MM: We had a lot of great chefs come through. Curtis Duffy, John Shields, Graham Elliot Bowles, Homaro Cantu, Giuseppi Tentori, David Lefevre, and Bill Kim are a few off the top of my head.
NR: A big theme right now is the impact of history on modern culinary technique. Are recipes from the past something you look to?
MM: Absolutely. I’m a huge history buff and love to read and go back, study, and understand what’s going on in terms of cuisine. There are so many similarities in viewpoint [between the past and present]. I’m currently reading the Art of Cookery, which is the first book that Thomas Jefferson brought to the states from Europe and the first collective cookbook. Reading [I realized] some of the techniques that we think are modern really are not. It inspires me to take an old recipe and develop it [in] our kitchen, but it also gives me a respect for the history of cooking.

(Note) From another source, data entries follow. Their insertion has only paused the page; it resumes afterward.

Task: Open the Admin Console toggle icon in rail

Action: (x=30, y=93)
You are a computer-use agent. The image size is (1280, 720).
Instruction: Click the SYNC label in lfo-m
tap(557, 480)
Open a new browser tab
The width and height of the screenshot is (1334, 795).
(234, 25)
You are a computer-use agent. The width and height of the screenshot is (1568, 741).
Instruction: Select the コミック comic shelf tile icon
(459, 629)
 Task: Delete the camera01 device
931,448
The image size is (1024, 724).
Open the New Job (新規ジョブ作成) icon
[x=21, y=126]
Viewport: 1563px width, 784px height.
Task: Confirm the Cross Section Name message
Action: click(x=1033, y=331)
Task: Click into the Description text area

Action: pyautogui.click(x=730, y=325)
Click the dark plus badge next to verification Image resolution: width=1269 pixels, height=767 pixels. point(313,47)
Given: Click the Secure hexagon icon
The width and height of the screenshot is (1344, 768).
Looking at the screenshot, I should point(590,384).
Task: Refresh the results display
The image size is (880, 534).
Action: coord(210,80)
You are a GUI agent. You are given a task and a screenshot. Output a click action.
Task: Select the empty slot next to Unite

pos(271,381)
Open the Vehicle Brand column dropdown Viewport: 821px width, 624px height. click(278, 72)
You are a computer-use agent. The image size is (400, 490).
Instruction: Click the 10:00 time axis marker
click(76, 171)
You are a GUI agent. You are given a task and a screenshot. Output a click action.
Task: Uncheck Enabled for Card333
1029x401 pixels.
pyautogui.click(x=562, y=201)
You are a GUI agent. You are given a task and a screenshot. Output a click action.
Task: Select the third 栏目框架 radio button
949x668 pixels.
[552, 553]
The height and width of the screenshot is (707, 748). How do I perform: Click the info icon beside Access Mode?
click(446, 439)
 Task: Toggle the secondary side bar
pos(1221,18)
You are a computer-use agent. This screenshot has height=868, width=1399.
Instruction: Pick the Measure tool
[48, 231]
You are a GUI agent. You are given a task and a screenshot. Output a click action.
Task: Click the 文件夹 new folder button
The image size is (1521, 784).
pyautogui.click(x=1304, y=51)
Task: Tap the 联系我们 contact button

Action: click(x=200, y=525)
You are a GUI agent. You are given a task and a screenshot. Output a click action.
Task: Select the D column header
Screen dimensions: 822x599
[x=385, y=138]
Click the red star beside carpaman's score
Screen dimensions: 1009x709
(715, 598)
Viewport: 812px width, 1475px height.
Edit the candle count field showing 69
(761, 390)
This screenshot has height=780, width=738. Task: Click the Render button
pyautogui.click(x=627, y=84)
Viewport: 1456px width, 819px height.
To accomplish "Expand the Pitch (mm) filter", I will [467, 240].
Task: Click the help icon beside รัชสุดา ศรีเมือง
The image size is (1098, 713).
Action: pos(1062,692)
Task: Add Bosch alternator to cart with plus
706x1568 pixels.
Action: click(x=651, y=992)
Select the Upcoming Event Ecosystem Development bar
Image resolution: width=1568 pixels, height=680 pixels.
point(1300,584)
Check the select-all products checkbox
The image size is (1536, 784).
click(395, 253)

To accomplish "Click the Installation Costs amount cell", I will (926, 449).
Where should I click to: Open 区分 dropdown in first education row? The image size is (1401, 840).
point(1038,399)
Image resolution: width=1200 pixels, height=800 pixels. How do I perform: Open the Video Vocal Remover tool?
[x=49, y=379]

I love to share that with the other cooks in our kitchen to give them a sense of place. At some point in American history [in] the 1940s through the 1960s, cooking became a convenience and not a focus. I call it the Lost Generation of cooking. Now we’re coming back to the celebration of being at the table.
NR: What about the future? What’s next on the horizon for you? What’s next?
MM: We’re still looking at American cuisine. But we’re also still getting our Yusho feet firmly planted. We’re under construction for a tavern concept. In the near future I would like to revisit [our plans for a] folk art restaurant, which would be focused on elevated American dining.